Whole Exome Sequencing (WES)
Blood samples were withdrawn from the four children, the parents, and the paternal grandmother after informed consent was taken from the parents of the children. The study was carried out according to the tenets of the declaration of Helsinki, and Ethics committee approval was obtained from our Institutes ethics committee. A signed informed consent according to the guidelines of the Institute Ethics Committee was obtained.
Genomic DNA was extracted from peripheral blood lymphocytes using PAXgene Blood DNA Kit (Qiagen, Germany) for genetic evaluation. DNA was run on 0.8% agarose gel to check for quality and quantified by Nanodrop. WES capture was performed using the Sure Select Clinical Research Exome V2 kit (Agilent Technologies, Santa Clara, CA). Variant analysis was performed using the GenomeAnalysisTK-3.6 toolkit. The variant call files (VCF), containing the variant call results, generated were analyzed using Golden Helix VarSeq Software v.1.2.1 (Bozeman, MT). VarSeq variants with read depth <15 and genotype quality score <20 were excluded. To identify rare mutations, variant frequency databases were used to remove variants that are present at high frequencies among large population groups. The remaining variants were filtered according to minor allele frequency (MAF) <0.001 in multiple databases, including Exome Aggregation Consortium (ExAC) (http://exac.broadinstitute.org/), 1000 Genomes Project (http://browser.1000genomes.org) and gnomAD (http://gnomad.broadinstitute.org/).

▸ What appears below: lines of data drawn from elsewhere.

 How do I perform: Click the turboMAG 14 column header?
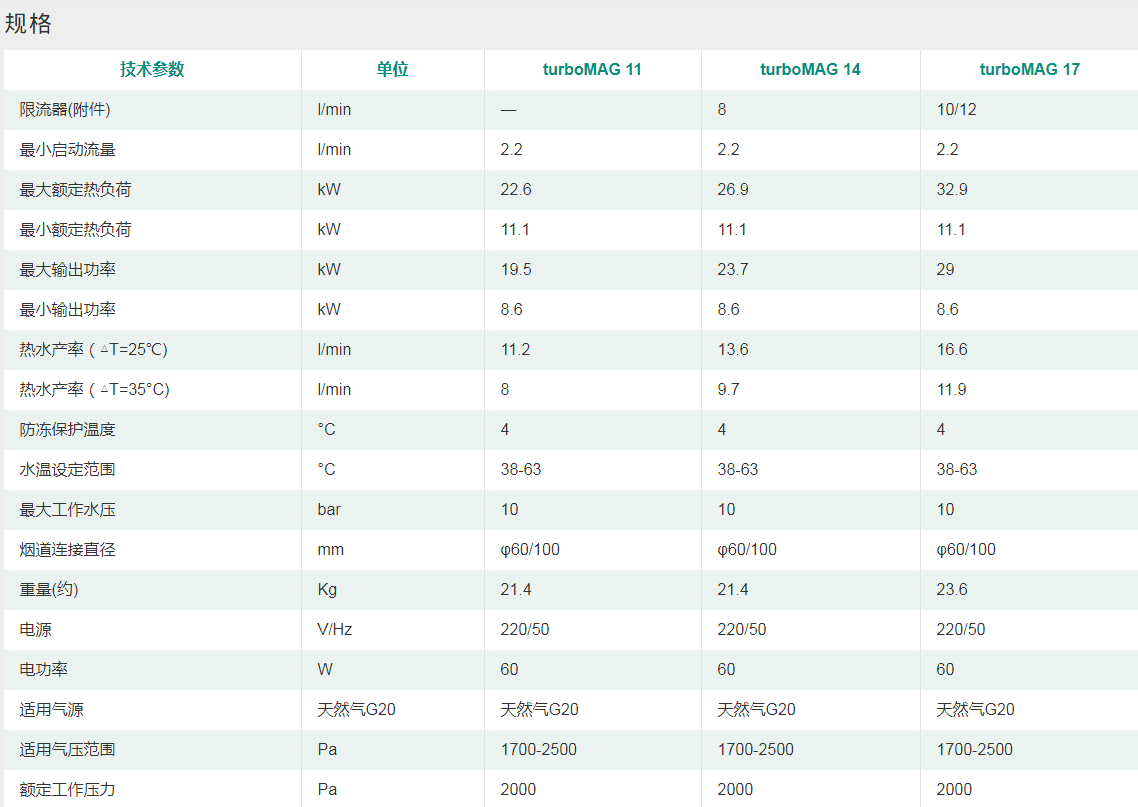coord(810,69)
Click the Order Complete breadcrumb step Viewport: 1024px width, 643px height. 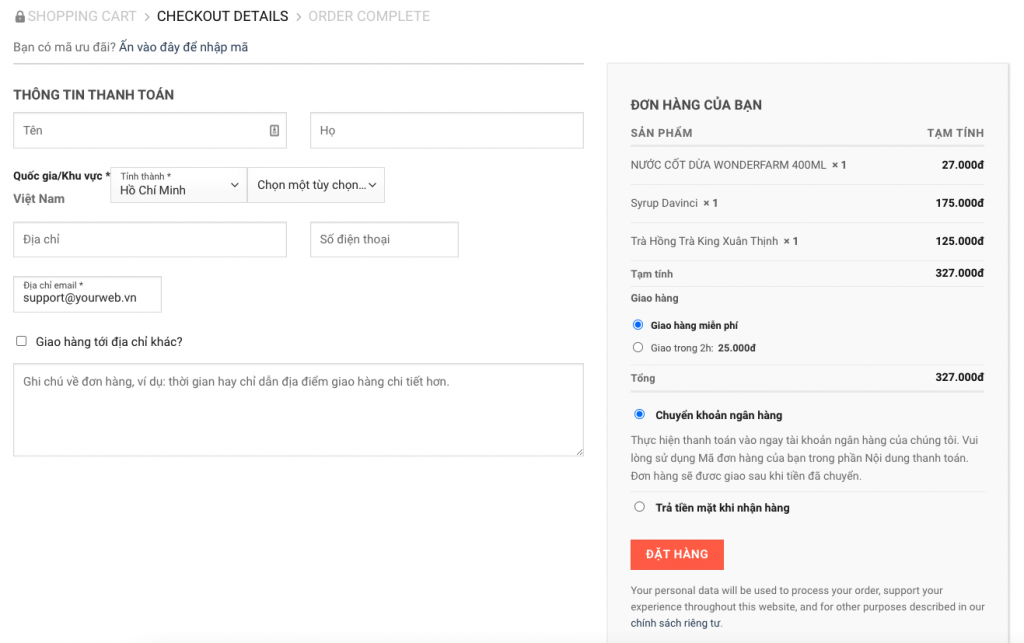(x=369, y=17)
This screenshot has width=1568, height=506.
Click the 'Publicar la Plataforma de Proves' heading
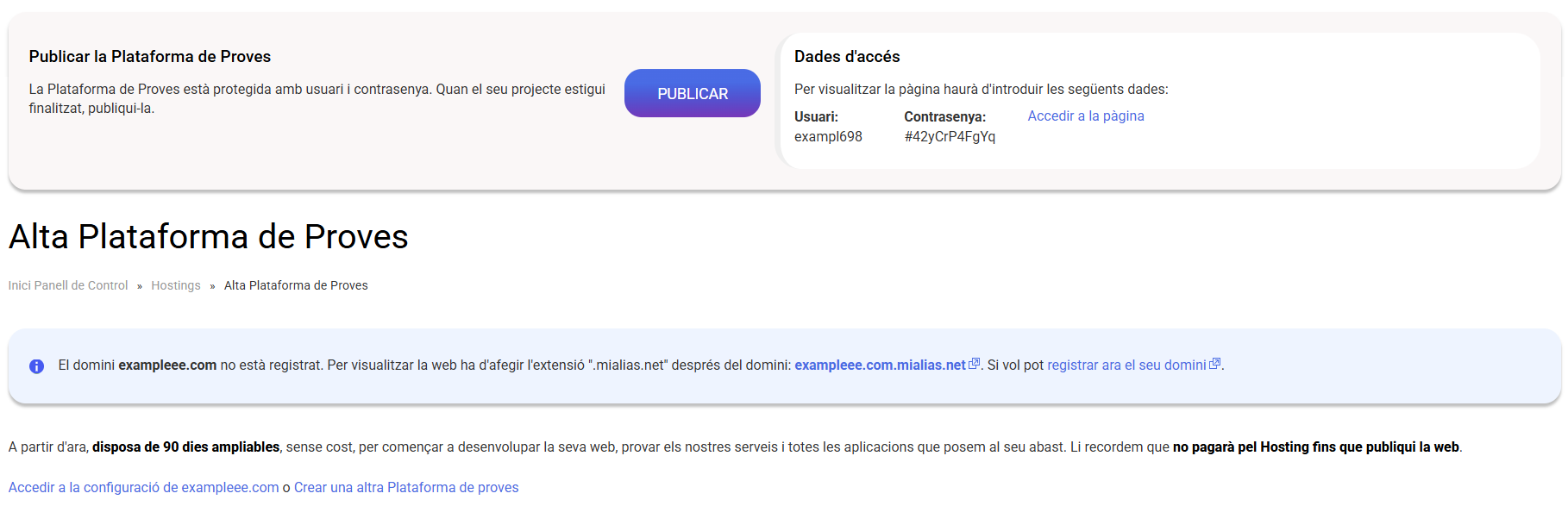click(x=149, y=57)
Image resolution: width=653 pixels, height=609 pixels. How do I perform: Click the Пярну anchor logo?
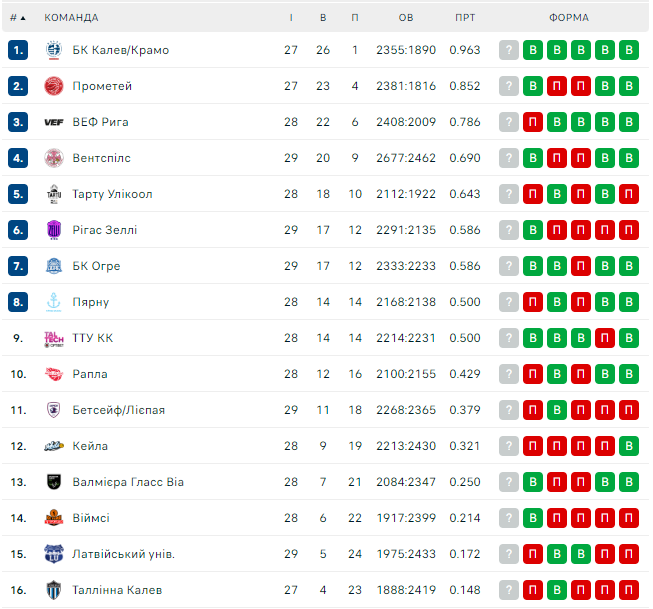(54, 302)
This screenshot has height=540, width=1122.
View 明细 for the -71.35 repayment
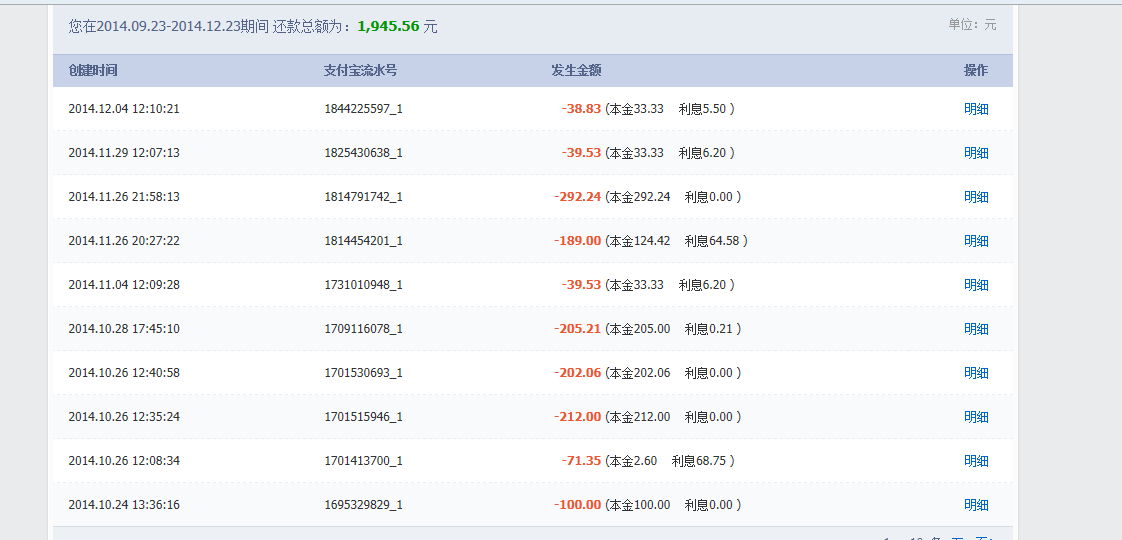[x=976, y=461]
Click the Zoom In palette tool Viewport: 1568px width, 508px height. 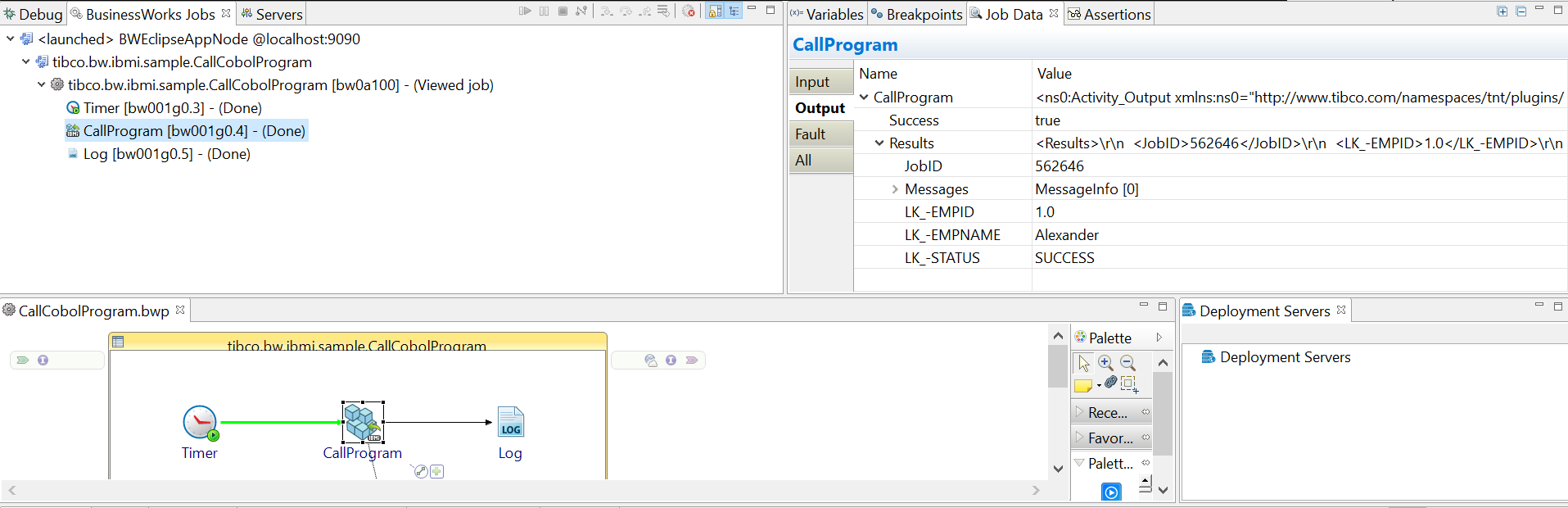[x=1105, y=363]
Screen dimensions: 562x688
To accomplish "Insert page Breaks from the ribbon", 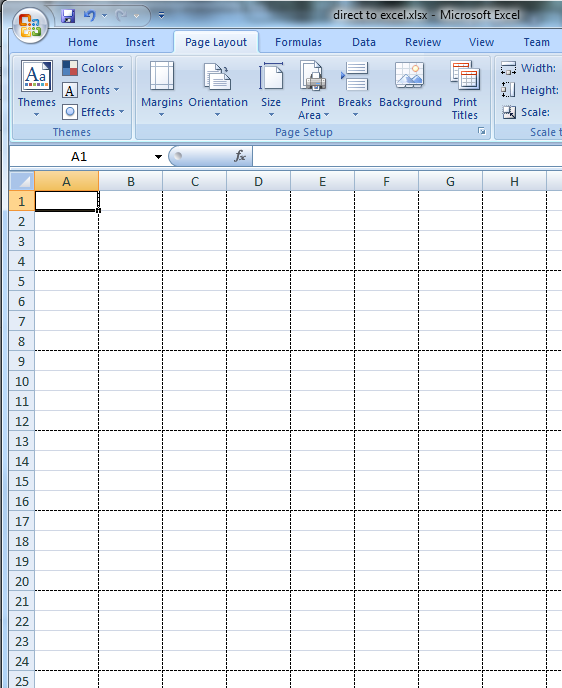I will click(354, 89).
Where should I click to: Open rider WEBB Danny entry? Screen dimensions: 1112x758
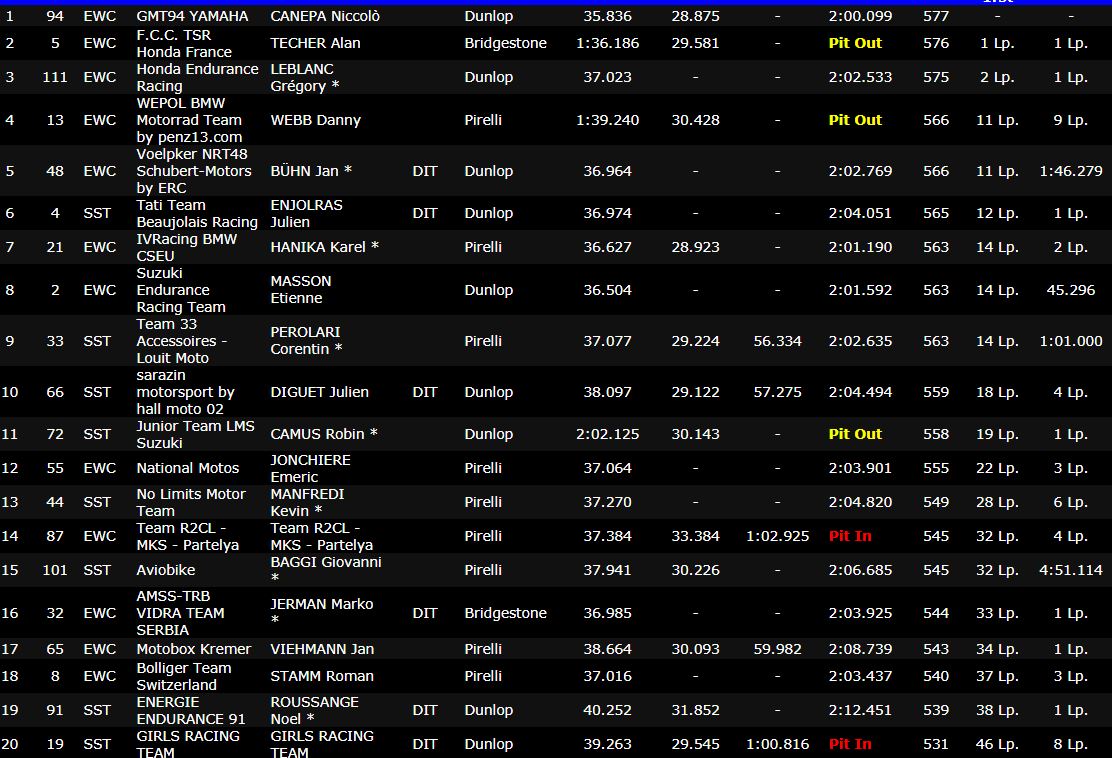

Variants specifically in the two sisters with glaucoma were filtered based on only those exonic variants (Non-synonymous missense variants, frameshift and indels and splice region variants) that were present exclusively in the two sisters and absent in the other family members and 20 healthy controls. Inherited variants that were present in both the affected sisters with congenital glaucoma and one of the parents were also looked at, for any association with the known glaucoma genes. Copy number variant (CNV) analysis was performed to look for CNV in the known genes for glaucoma or others with a strong association with glaucoma pathogenesis. The CNV’s were annotated with RefSeq gene annotations and Database of Genomic Variants v107. The CNV’s were then classified to assess the pathogenicity using classify CNV. The CNV’s common in both affected individuals were visually inspected using IGV.
We used Homozygosity mapping to identify long stretches of homozygous haplotypes in genes associated with glaucoma. Regions of Homozygosity (ROH) were identified by using the AutoMap software (Quinodoz et al., https://automap.iob.ch/) on WES data (Quinodoz et al. 2021).
Further functional impact of the protein was predicted by bioinformatic tools; variant effect predictor (VEP), Mutation Taster, Polyphen, and FATHMM. The identified variants were confirmed by Sanger sequencing.